YOUR OBJECTIVE - Copy the following rows verbatim, every line as it stands.

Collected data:

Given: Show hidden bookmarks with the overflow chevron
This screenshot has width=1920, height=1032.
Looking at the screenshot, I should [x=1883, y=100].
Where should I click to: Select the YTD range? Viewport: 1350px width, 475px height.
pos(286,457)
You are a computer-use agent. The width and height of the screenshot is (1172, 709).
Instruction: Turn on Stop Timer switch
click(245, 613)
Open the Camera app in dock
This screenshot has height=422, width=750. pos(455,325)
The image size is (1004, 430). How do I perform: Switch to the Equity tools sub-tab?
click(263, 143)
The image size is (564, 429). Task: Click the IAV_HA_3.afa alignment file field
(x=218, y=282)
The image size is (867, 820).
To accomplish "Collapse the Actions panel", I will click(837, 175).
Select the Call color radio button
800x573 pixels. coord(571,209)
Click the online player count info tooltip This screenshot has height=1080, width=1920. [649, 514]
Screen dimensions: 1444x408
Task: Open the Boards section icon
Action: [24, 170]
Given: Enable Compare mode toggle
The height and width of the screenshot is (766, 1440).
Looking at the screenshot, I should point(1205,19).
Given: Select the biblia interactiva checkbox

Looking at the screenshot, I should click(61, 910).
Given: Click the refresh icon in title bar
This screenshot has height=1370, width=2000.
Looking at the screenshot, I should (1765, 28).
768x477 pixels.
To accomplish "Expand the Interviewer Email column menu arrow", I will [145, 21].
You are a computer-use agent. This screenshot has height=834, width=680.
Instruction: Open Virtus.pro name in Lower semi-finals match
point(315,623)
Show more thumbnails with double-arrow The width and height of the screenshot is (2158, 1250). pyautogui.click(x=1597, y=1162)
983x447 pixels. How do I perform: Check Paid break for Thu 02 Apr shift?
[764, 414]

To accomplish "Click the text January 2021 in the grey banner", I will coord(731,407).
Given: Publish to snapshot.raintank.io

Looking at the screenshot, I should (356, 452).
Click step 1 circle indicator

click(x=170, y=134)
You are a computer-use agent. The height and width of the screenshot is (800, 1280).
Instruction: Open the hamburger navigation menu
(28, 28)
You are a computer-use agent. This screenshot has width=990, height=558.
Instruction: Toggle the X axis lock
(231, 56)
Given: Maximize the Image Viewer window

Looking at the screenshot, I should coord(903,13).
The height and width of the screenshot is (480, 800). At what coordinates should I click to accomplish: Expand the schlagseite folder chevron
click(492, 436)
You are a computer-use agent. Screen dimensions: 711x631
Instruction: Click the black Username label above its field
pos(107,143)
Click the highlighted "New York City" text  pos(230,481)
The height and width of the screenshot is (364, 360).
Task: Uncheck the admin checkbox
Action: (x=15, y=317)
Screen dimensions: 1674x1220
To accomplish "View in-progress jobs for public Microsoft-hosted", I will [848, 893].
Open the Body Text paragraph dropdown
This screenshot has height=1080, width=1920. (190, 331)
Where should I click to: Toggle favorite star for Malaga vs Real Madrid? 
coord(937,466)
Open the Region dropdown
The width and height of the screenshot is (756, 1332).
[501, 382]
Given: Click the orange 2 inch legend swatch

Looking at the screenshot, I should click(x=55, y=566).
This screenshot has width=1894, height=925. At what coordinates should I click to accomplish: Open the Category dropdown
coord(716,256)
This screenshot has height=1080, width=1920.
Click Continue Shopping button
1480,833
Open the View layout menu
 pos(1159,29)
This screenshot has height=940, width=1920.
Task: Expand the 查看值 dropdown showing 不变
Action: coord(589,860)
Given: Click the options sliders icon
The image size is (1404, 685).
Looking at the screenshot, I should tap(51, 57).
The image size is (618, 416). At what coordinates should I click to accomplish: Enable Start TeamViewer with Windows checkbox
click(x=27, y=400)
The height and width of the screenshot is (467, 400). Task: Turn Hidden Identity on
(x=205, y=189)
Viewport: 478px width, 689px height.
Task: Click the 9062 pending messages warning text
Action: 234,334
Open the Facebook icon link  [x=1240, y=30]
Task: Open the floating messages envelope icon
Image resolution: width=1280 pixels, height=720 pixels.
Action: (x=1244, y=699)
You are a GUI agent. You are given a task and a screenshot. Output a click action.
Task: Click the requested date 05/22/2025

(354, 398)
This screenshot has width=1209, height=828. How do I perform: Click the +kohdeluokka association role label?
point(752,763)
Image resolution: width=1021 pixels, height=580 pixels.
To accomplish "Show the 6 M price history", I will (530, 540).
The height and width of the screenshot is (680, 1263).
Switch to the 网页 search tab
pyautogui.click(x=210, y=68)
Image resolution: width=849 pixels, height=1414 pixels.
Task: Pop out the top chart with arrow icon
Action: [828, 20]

RESULT BELOW -
Given: Show hidden bookmarks with the overflow chevron
This screenshot has width=1920, height=1032.
Looking at the screenshot, I should [x=1883, y=100].
Where should I click to: Select the YTD range? Viewport: 1350px width, 475px height.
pos(286,457)
You are a computer-use agent. The width and height of the screenshot is (1172, 709).
Instruction: Turn on Stop Timer switch
click(245, 613)
Open the Camera app in dock
This screenshot has height=422, width=750. pos(455,325)
The image size is (1004, 430). How do I perform: Switch to the Equity tools sub-tab?
click(263, 143)
The image size is (564, 429). Task: Click the IAV_HA_3.afa alignment file field
(x=218, y=282)
The image size is (867, 820).
To accomplish "Collapse the Actions panel", I will click(837, 175).
Select the Call color radio button
800x573 pixels. coord(571,209)
Click the online player count info tooltip This screenshot has height=1080, width=1920. [649, 514]
Screen dimensions: 1444x408
Task: Open the Boards section icon
Action: [24, 170]
Given: Enable Compare mode toggle
The height and width of the screenshot is (766, 1440).
Looking at the screenshot, I should point(1205,19).
Given: Select the biblia interactiva checkbox

Looking at the screenshot, I should click(61, 910).
Given: Click the refresh icon in title bar
This screenshot has height=1370, width=2000.
Looking at the screenshot, I should (1765, 28).
768x477 pixels.
To accomplish "Expand the Interviewer Email column menu arrow", I will [145, 21].
You are a computer-use agent. This screenshot has height=834, width=680.
Instruction: Open Virtus.pro name in Lower semi-finals match
point(315,623)
Show more thumbnails with double-arrow The width and height of the screenshot is (2158, 1250). pyautogui.click(x=1597, y=1162)
983x447 pixels. How do I perform: Check Paid break for Thu 02 Apr shift?
[764, 414]

To accomplish "Click the text January 2021 in the grey banner", I will coord(731,407).
Given: Publish to snapshot.raintank.io

Looking at the screenshot, I should (356, 452).
Click step 1 circle indicator

click(x=170, y=134)
You are a computer-use agent. The height and width of the screenshot is (800, 1280).
Instruction: Open the hamburger navigation menu
(28, 28)
You are a computer-use agent. This screenshot has width=990, height=558.
Instruction: Toggle the X axis lock
(231, 56)
Given: Maximize the Image Viewer window

Looking at the screenshot, I should coord(903,13).
The height and width of the screenshot is (480, 800). At what coordinates should I click to accomplish: Expand the schlagseite folder chevron
click(492, 436)
You are a computer-use agent. Screen dimensions: 711x631
Instruction: Click the black Username label above its field
pos(107,143)
Click the highlighted "New York City" text  pos(230,481)
The height and width of the screenshot is (364, 360).
Task: Uncheck the admin checkbox
Action: (x=15, y=317)
Screen dimensions: 1674x1220
To accomplish "View in-progress jobs for public Microsoft-hosted", I will [848, 893].
Open the Body Text paragraph dropdown
This screenshot has height=1080, width=1920. (190, 331)
Where should I click to: Toggle favorite star for Malaga vs Real Madrid? 
coord(937,466)
Open the Region dropdown
The width and height of the screenshot is (756, 1332).
[501, 382]
Given: Click the orange 2 inch legend swatch

Looking at the screenshot, I should click(x=55, y=566).
This screenshot has width=1894, height=925. At what coordinates should I click to accomplish: Open the Category dropdown
coord(716,256)
This screenshot has height=1080, width=1920.
Click Continue Shopping button
1480,833
Open the View layout menu
 pos(1159,29)
This screenshot has height=940, width=1920.
Task: Expand the 查看值 dropdown showing 不变
Action: coord(589,860)
Given: Click the options sliders icon
The image size is (1404, 685).
Looking at the screenshot, I should tap(51, 57).
The image size is (618, 416). At what coordinates should I click to accomplish: Enable Start TeamViewer with Windows checkbox
click(x=27, y=400)
The height and width of the screenshot is (467, 400). Task: Turn Hidden Identity on
(x=205, y=189)
Viewport: 478px width, 689px height.
Task: Click the 9062 pending messages warning text
Action: 234,334
Open the Facebook icon link  [x=1240, y=30]
Task: Open the floating messages envelope icon
Image resolution: width=1280 pixels, height=720 pixels.
Action: (x=1244, y=699)
You are a GUI agent. You are given a task and a screenshot. Output a click action.
Task: Click the requested date 05/22/2025

(354, 398)
This screenshot has width=1209, height=828. How do I perform: Click the +kohdeluokka association role label?
point(752,763)
Image resolution: width=1021 pixels, height=580 pixels.
To accomplish "Show the 6 M price history", I will (530, 540).
The height and width of the screenshot is (680, 1263).
Switch to the 网页 search tab
pyautogui.click(x=210, y=68)
Image resolution: width=849 pixels, height=1414 pixels.
Task: Pop out the top chart with arrow icon
Action: [828, 20]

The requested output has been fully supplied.